14 Now because we are in the service of the palace, and it is not fitting for us to see the king’s dishonor, therefore we have sent and made known to the king,

This is the most pious-sounding verse in the whole letter, and therefore the most hypocritical. They cloak their malice in the guise of loyalty. "We eat the salt of the palace," they say. "We are your men, and we are simply looking out for you. We are motivated by a deep concern for your honor." This is the classic move of the slanderer: to pretend that his attack on another is actually a defense of a third party. They are not just enemies of the Jews; they are liars and flatterers.

15 that a search be made in the record books of your fathers. And you will find in the record books and come to know that that city is a rebellious city and damaging to kings and provinces, and that they have incited revolt within it in past days; therefore that city was laid waste.

This is a shrewd move. They appeal to the historical record. And in one sense, they are right. The kingdom of Judah, before the exile, did have a history of rebelling against the Babylonian empire. So the records would indeed show that Jerusalem was a "rebellious city." What they conveniently leave out is that this is a new community, a chastened remnant, sent back with Persian authorization for a religious, not a political, purpose. They are using a past truth to lie about the present. They are counting on the king to be a lazy historian, to see the word "rebellious" and not bother with the details and the context.

16 We make known to the king that if that city is rebuilt and the walls completed, as a result you will have no portion in the province beyond the River.”

This is the conclusion and the final, exaggerated threat. They move from a loss of revenue to a loss of the entire Trans-Euphrates province. They are telling the king that the rebuilding of this one city will cause him to lose a massive portion of his empire. It is a ridiculous overstatement, but it is designed to provoke fear and an immediate, decisive response. They want the king to see this not as a local building project, but as an existential threat to his entire western flank. And as we will see, their strategy works.


Application

The tactics of Rehum and Shimshai are not gathering dust in the archives of ancient history. They are alive and well, and are deployed against the Church of Jesus Christ on a regular basis. Whenever God's people begin to build, to advance, to take ground for the kingdom, the enemies of God will write their letters. They will go to the city council, to the media, to the courts, to the HR department. And the accusations will have a familiar ring.

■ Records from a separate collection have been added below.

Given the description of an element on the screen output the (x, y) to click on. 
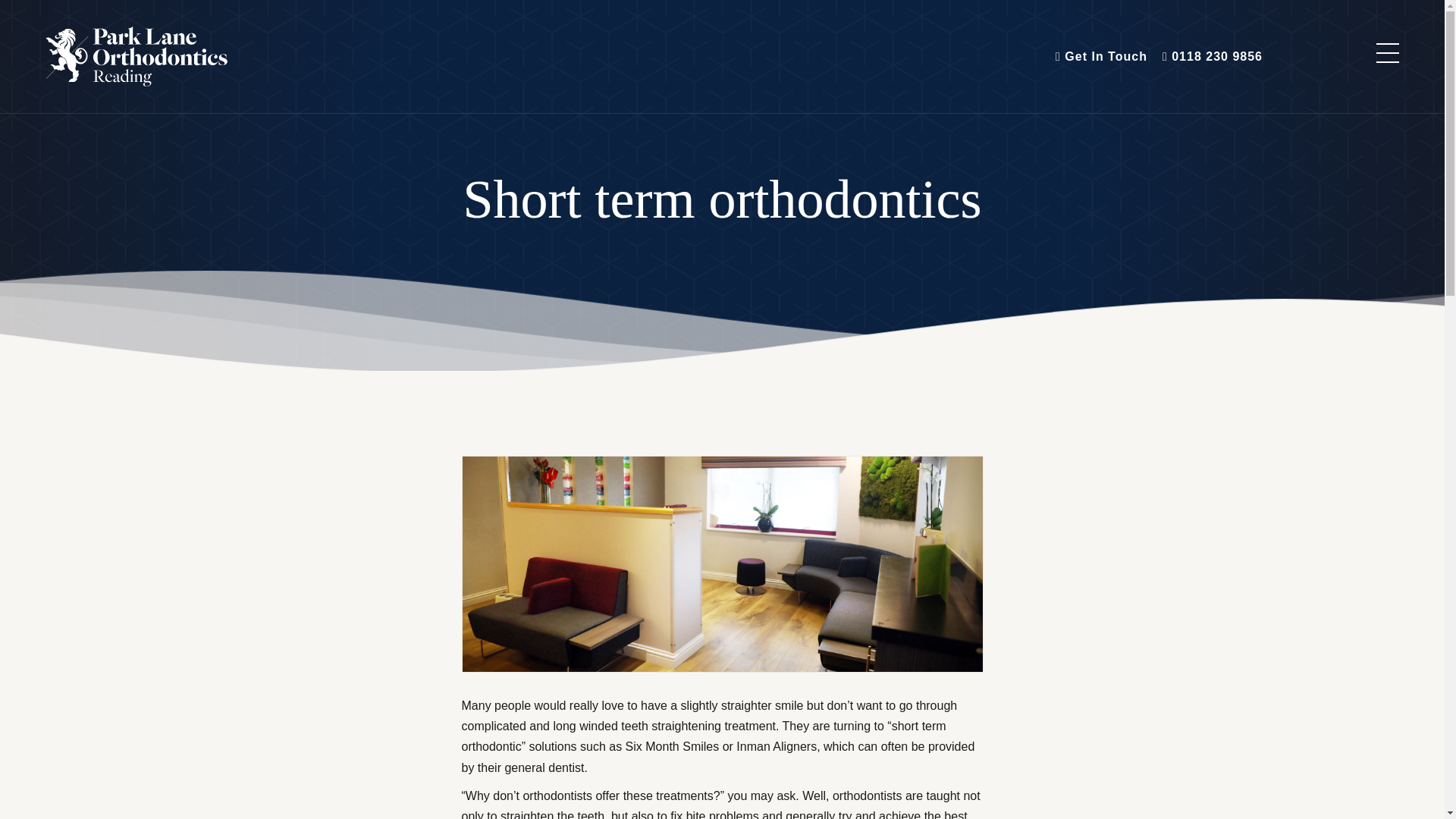
0118 230 9856 (1211, 56)
Get In Touch (1101, 56)
Given the description of an element on the screen output the (x, y) to click on. 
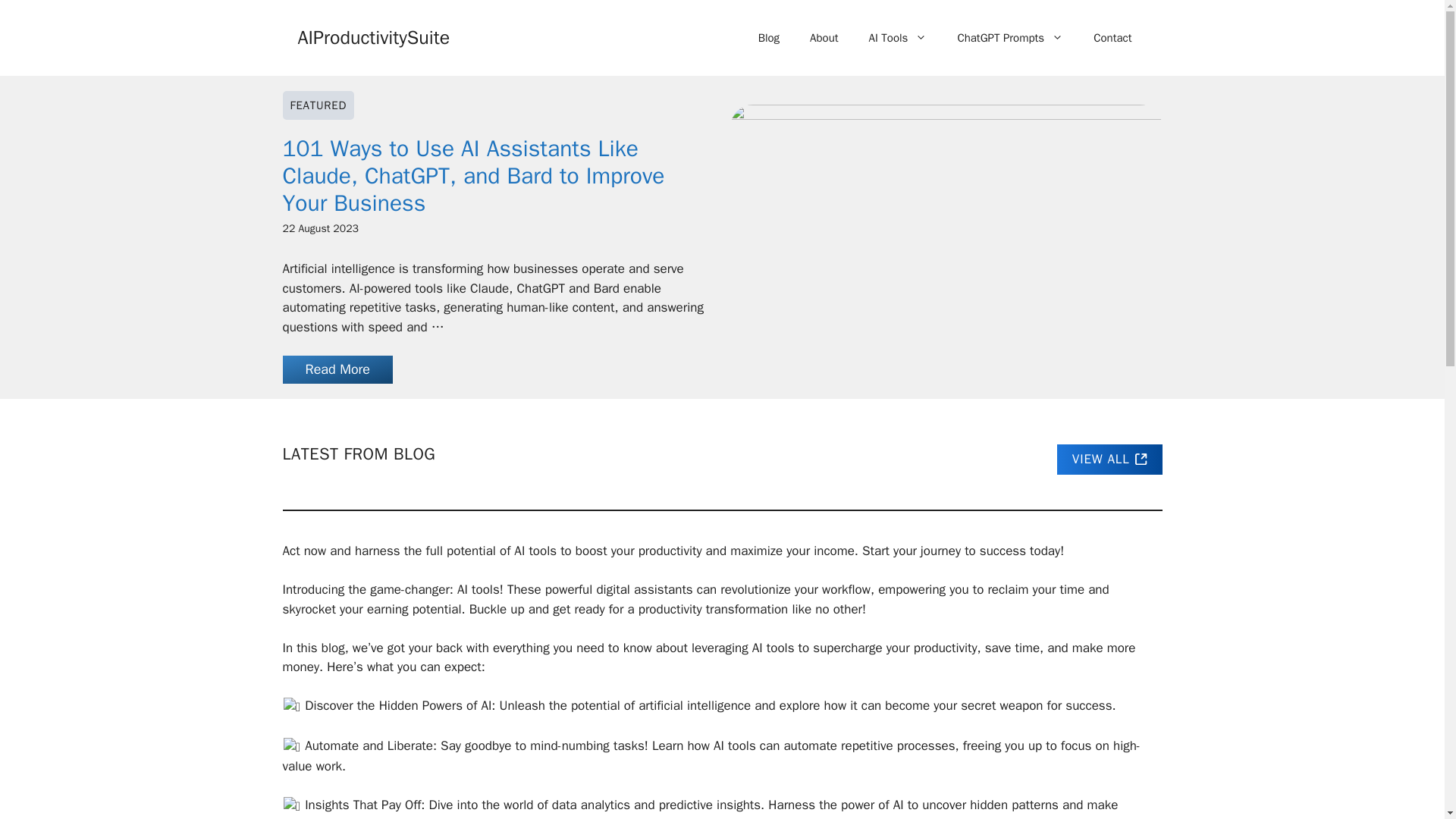
AI Tools (897, 37)
Read More (337, 369)
Contact (1112, 37)
Blog (768, 37)
About (823, 37)
VIEW ALL (1109, 459)
ChatGPT Prompts (1010, 37)
AIProductivitySuite (373, 37)
Given the description of an element on the screen output the (x, y) to click on. 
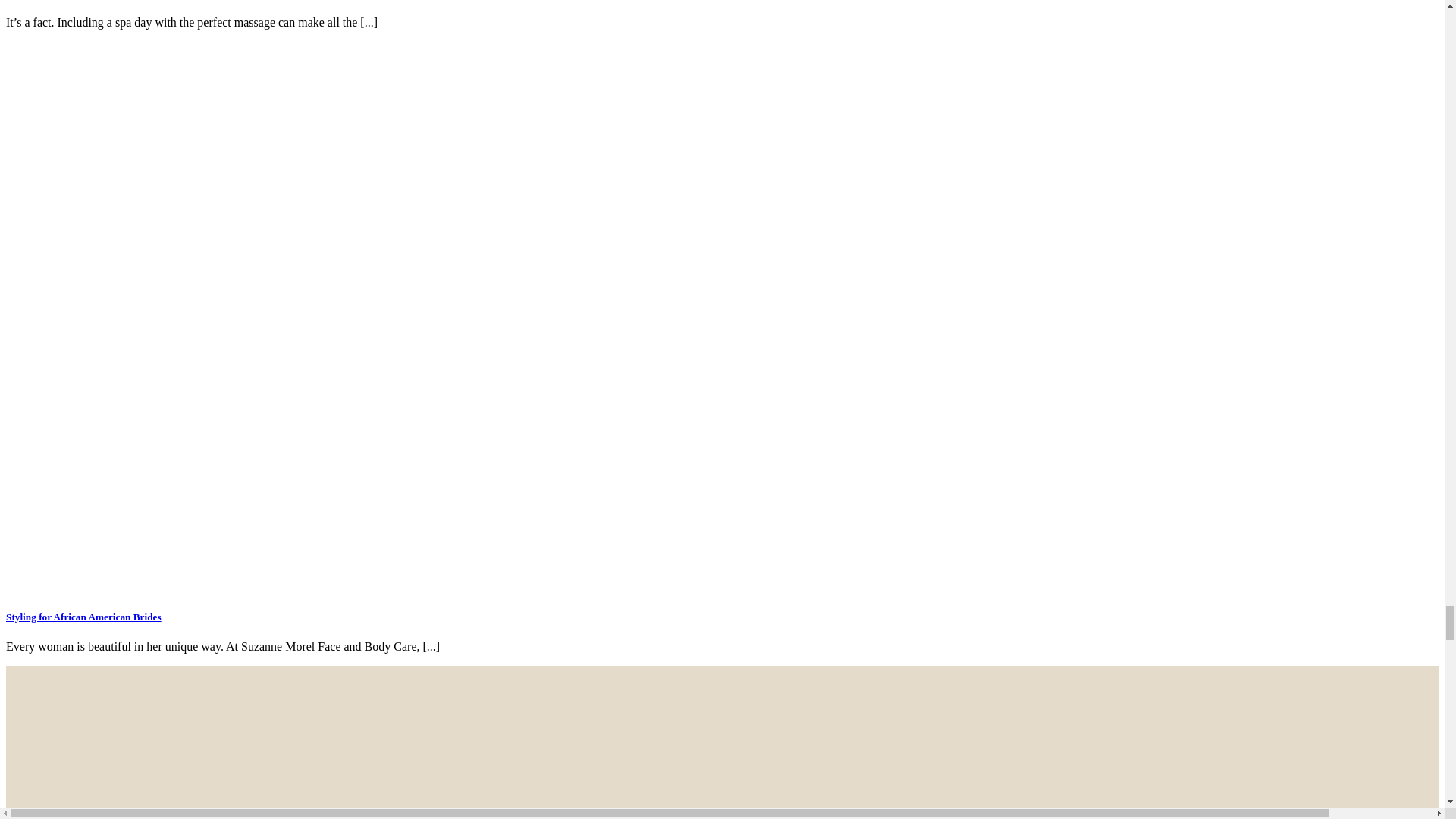
Styling for African American Brides (83, 616)
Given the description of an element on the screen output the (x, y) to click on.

Christians will be accused of being "rebellious and evil." Our desire to build a Christian culture will be twisted into a seditious plot against the secular order. Our faithfulness to God's law will be painted as a threat to the public good. Our motives will be slandered. Our history will be selectively used against us. And it will all be wrapped in a cloak of concern for "public safety," "tolerance," or "the common good."

The lesson for us is twofold. First, we must not be surprised when this opposition comes. It is part of the script. The world hated our Master, and it will hate us. To be the object of this kind of slander is often a sign that we are doing something right. Second, we must not be ultimately discouraged by it. This letter succeeded in stopping the work for a time, but it did not stop God's ultimate purpose. The temple was eventually finished. The walls were eventually built. God's kingdom cannot be thwarted by the poison pens of petty bureaucrats. Our job is to be faithful, to keep building, and to trust our sovereign God to handle the Rehum's and Shimshai's of our own day. We must answer their lies not with clever political maneuvering of our own, but with the simple, solid, and indestructible truth of the gospel, and with the tangible evidence of faithful work.